• Source material:

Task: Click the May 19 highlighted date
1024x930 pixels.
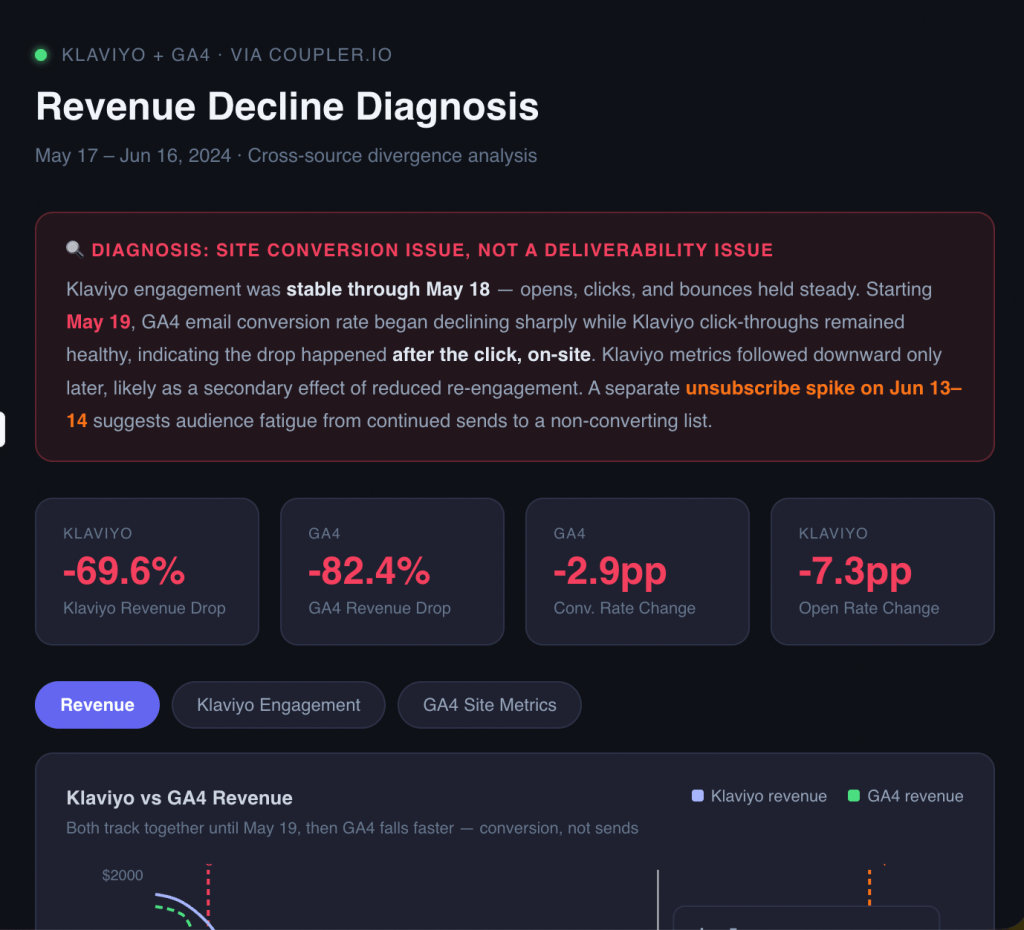Action: [99, 322]
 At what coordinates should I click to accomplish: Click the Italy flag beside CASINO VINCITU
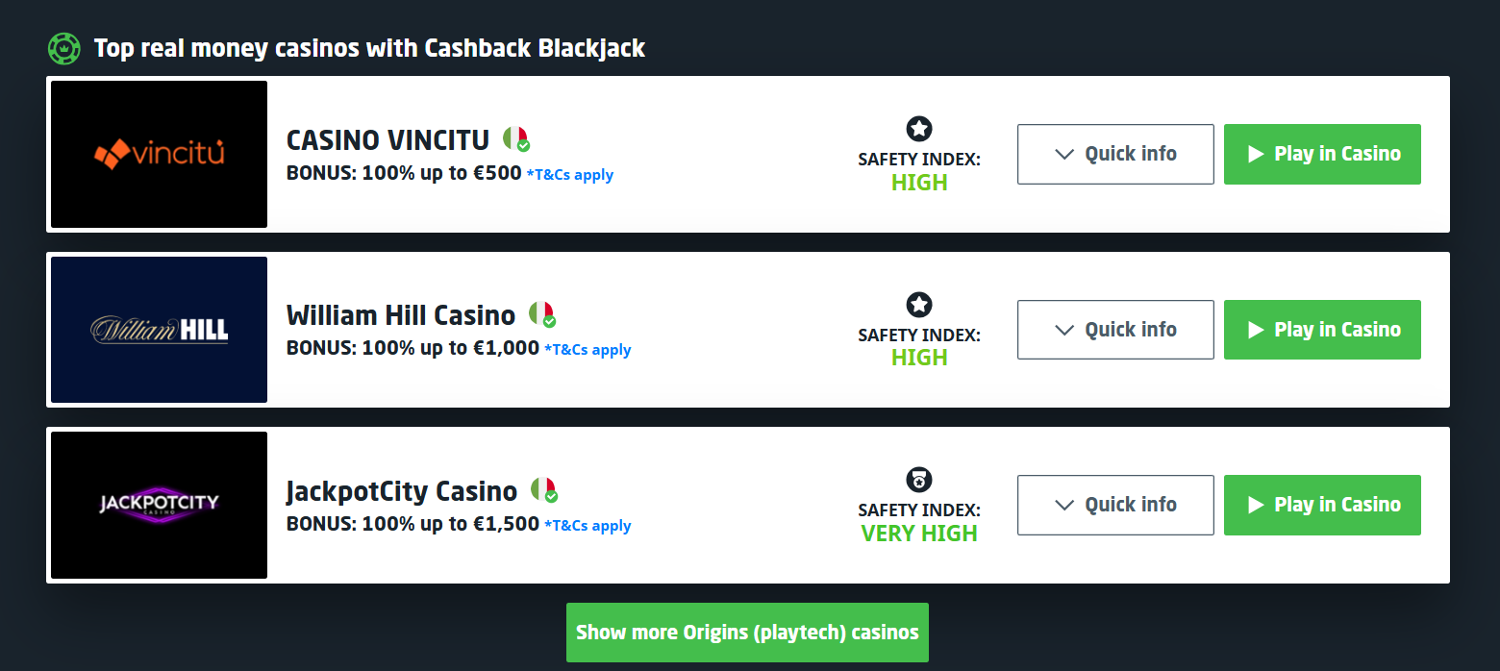pyautogui.click(x=515, y=139)
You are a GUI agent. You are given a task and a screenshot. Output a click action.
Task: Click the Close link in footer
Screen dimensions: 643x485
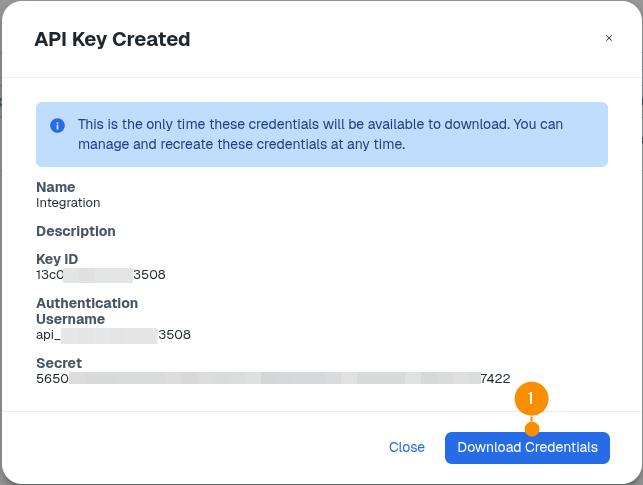click(x=407, y=447)
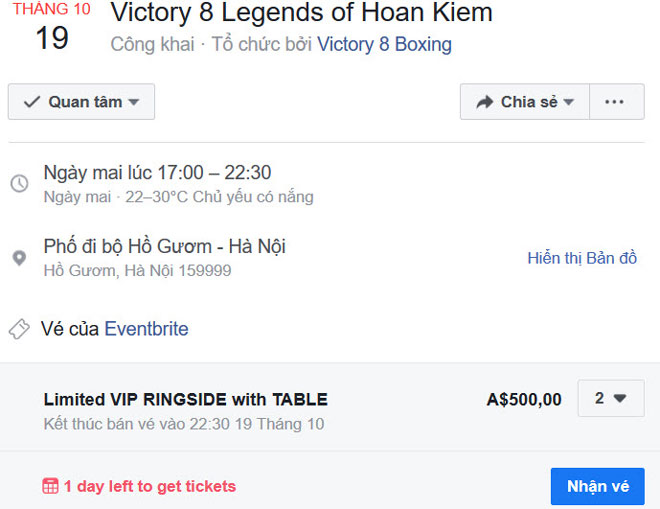Click the calendar icon near tickets countdown

[50, 487]
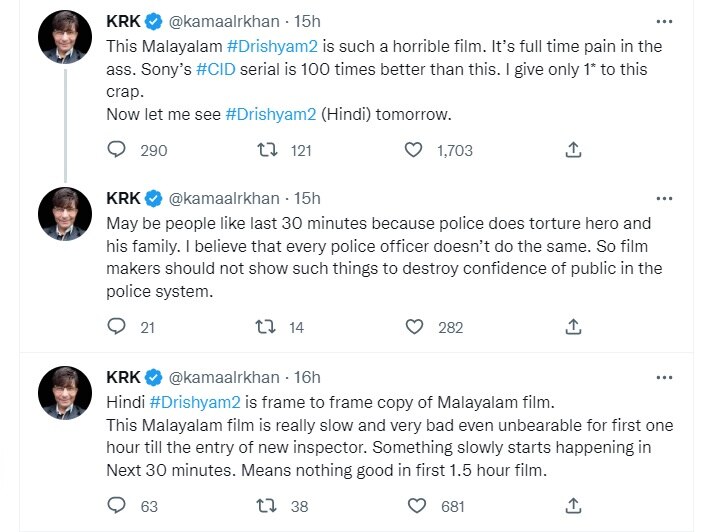The width and height of the screenshot is (713, 532).
Task: Like the tweet with 1,703 likes
Action: click(x=415, y=150)
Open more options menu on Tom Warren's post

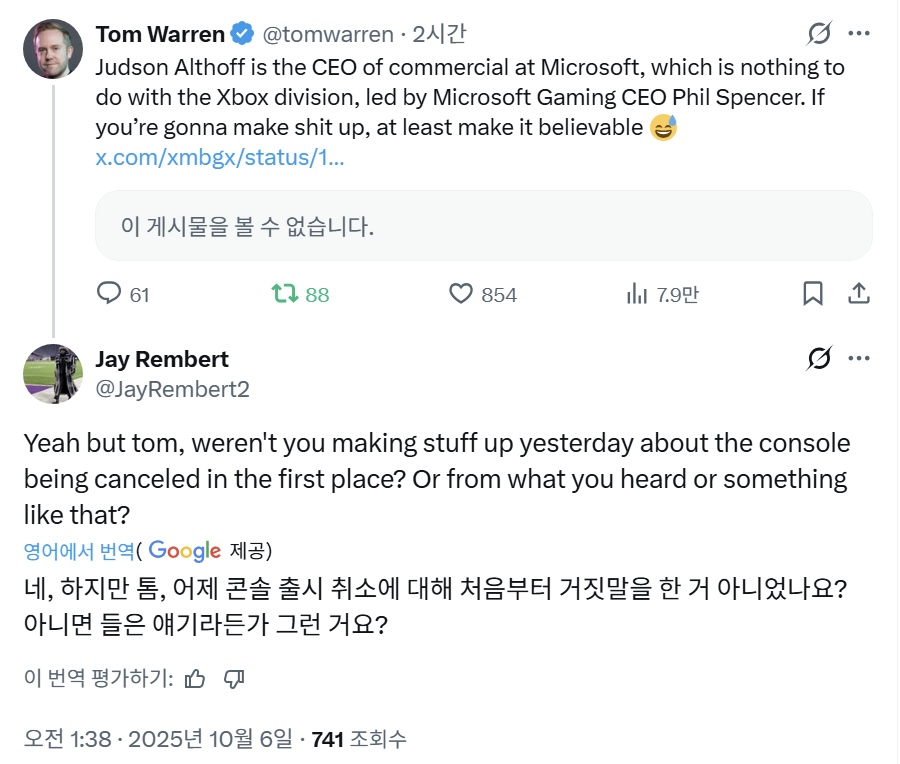click(x=858, y=34)
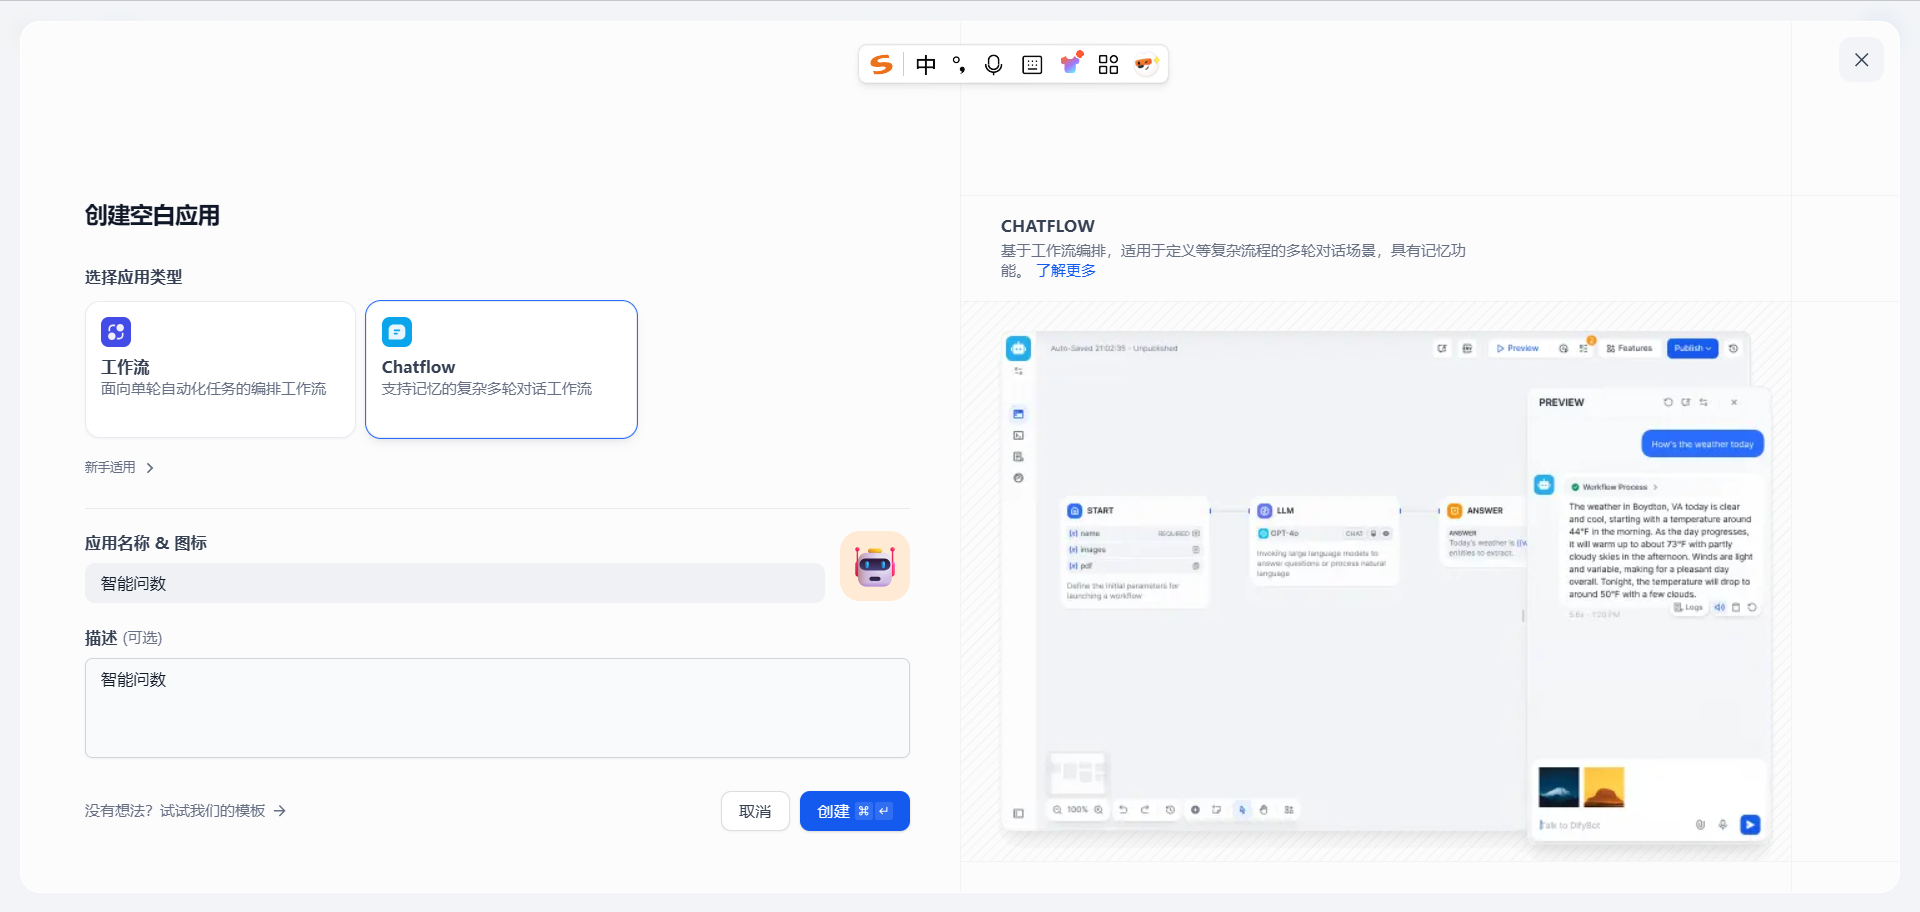Open the soft keyboard icon
This screenshot has width=1920, height=912.
pos(1032,65)
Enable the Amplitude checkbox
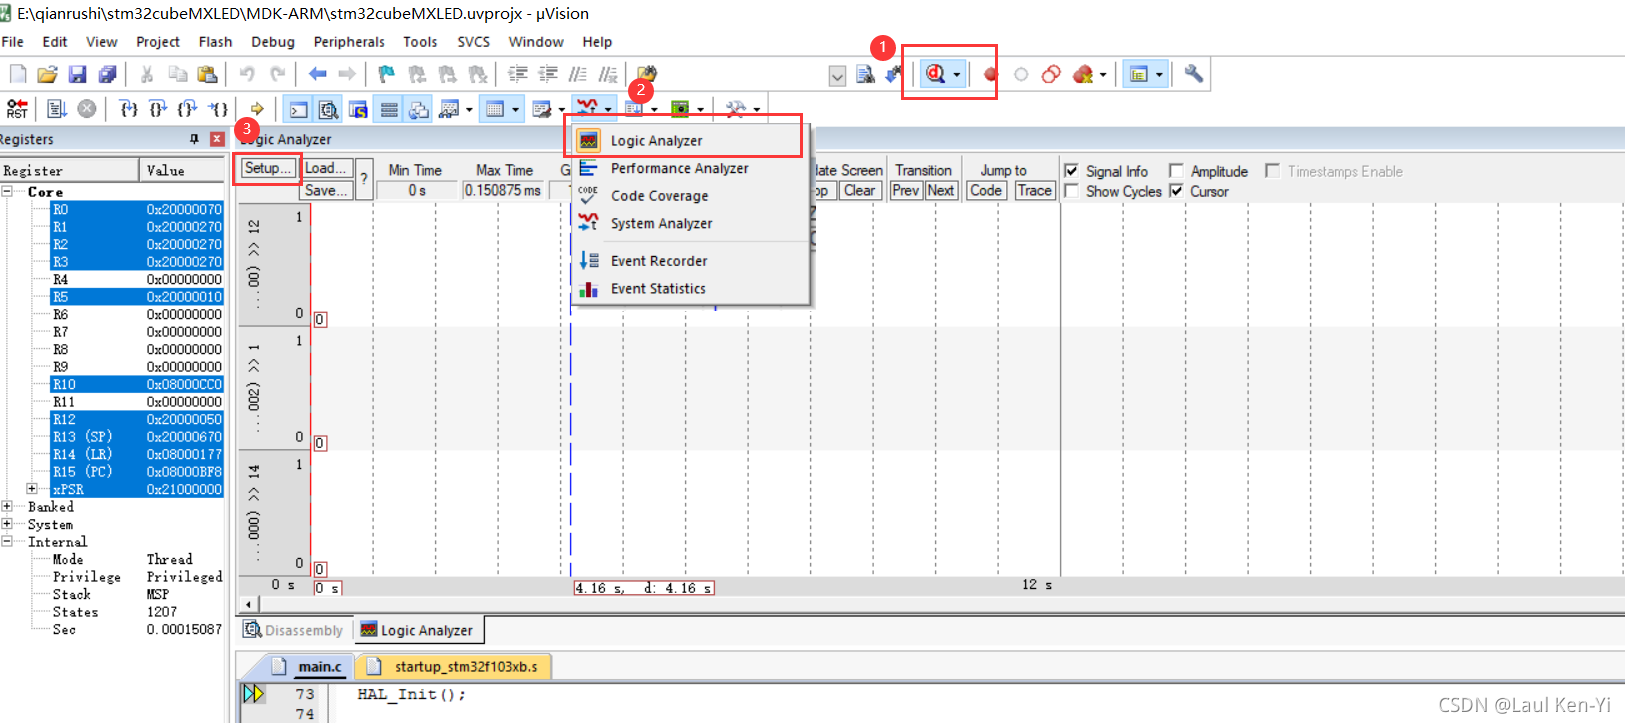The width and height of the screenshot is (1625, 723). [1176, 171]
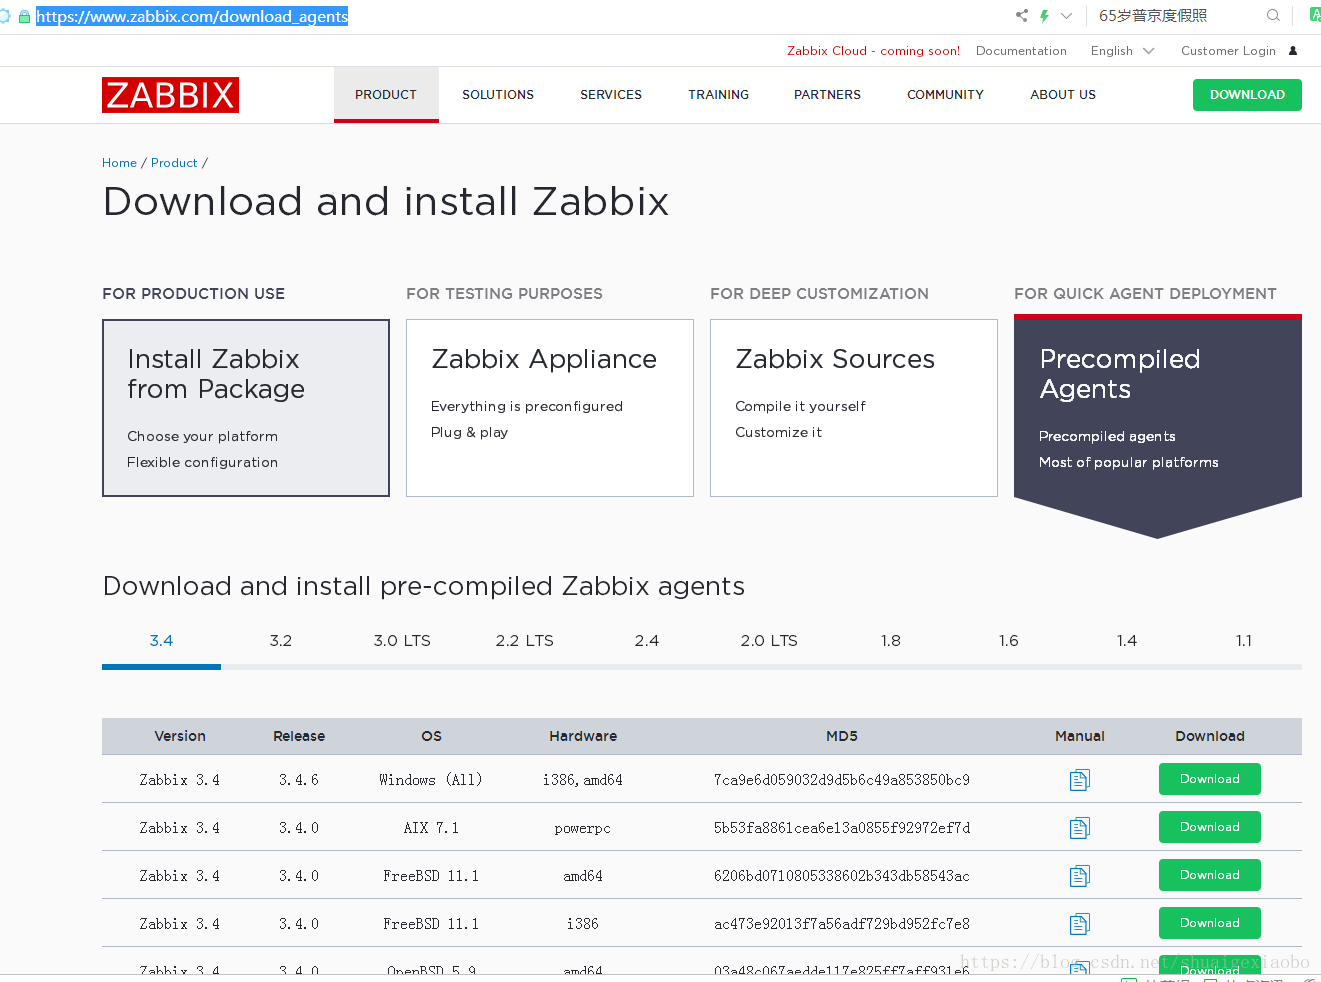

• Your assignment: From the first line to the last, retype the data above exactly, but not its images.

• Final answer:
Task: Click the May 19 highlighted date
1024x930 pixels.
Action: [99, 322]
 At what coordinates should I click to accomplish: Click the Italy flag beside CASINO VINCITU
pyautogui.click(x=515, y=139)
You are a GUI agent. You are given a task and a screenshot. Output a click action.
Task: Click the Close link in footer
Screen dimensions: 643x485
click(x=407, y=447)
Click the calendar icon near tickets countdown

[50, 487]
The width and height of the screenshot is (713, 532).
Task: Like the tweet with 1,703 likes
Action: click(x=415, y=150)
Open more options menu on Tom Warren's post

click(x=858, y=34)
Open the soft keyboard icon
This screenshot has width=1920, height=912.
pos(1032,65)
Enable the Amplitude checkbox
The width and height of the screenshot is (1625, 723). [1176, 171]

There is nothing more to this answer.